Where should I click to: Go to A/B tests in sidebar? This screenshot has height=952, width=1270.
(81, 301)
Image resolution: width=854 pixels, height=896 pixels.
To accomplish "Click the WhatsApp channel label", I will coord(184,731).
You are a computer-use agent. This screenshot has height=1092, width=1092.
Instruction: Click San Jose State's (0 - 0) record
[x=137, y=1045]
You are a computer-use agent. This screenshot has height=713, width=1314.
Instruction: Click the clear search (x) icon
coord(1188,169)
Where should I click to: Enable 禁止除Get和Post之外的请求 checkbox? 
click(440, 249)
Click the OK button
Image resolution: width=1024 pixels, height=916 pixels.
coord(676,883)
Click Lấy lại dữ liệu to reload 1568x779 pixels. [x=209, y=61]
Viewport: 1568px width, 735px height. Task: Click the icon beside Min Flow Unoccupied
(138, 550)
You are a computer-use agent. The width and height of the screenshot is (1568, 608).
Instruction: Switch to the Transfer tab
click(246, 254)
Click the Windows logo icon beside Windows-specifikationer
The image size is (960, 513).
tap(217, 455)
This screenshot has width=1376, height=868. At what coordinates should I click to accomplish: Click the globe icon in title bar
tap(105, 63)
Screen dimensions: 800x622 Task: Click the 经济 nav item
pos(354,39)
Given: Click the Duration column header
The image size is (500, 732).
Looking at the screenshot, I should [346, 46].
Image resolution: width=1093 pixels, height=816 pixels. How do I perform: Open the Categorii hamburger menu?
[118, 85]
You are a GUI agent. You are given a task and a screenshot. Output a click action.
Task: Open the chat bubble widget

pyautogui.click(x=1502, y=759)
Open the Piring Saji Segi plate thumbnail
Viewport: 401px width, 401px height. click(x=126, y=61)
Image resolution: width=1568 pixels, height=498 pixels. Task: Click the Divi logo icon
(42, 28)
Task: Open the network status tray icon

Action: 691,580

* **PROMPT**
Your task is to retype all of the lines above exactly.

* **FINAL ANSWER**
Where should I click to: Go to A/B tests in sidebar? This screenshot has height=952, width=1270.
(81, 301)
Image resolution: width=854 pixels, height=896 pixels.
To accomplish "Click the WhatsApp channel label", I will coord(184,731).
You are a computer-use agent. This screenshot has height=1092, width=1092.
Instruction: Click San Jose State's (0 - 0) record
[x=137, y=1045]
You are a computer-use agent. This screenshot has height=713, width=1314.
Instruction: Click the clear search (x) icon
coord(1188,169)
Where should I click to: Enable 禁止除Get和Post之外的请求 checkbox? 
click(440, 249)
Click the OK button
Image resolution: width=1024 pixels, height=916 pixels.
coord(676,883)
Click Lấy lại dữ liệu to reload 1568x779 pixels. [x=209, y=61]
Viewport: 1568px width, 735px height. Task: Click the icon beside Min Flow Unoccupied
(138, 550)
You are a computer-use agent. The width and height of the screenshot is (1568, 608).
Instruction: Switch to the Transfer tab
click(246, 254)
Click the Windows logo icon beside Windows-specifikationer
The image size is (960, 513).
tap(217, 455)
This screenshot has width=1376, height=868. At what coordinates should I click to accomplish: Click the globe icon in title bar
tap(105, 63)
Screen dimensions: 800x622 Task: Click the 经济 nav item
pos(354,39)
Given: Click the Duration column header
The image size is (500, 732).
Looking at the screenshot, I should [346, 46].
Image resolution: width=1093 pixels, height=816 pixels. How do I perform: Open the Categorii hamburger menu?
[118, 85]
You are a GUI agent. You are given a task and a screenshot. Output a click action.
Task: Open the chat bubble widget

pyautogui.click(x=1502, y=759)
Open the Piring Saji Segi plate thumbnail
Viewport: 401px width, 401px height. click(x=126, y=61)
Image resolution: width=1568 pixels, height=498 pixels. Task: Click the Divi logo icon
(42, 28)
Task: Open the network status tray icon

Action: 691,580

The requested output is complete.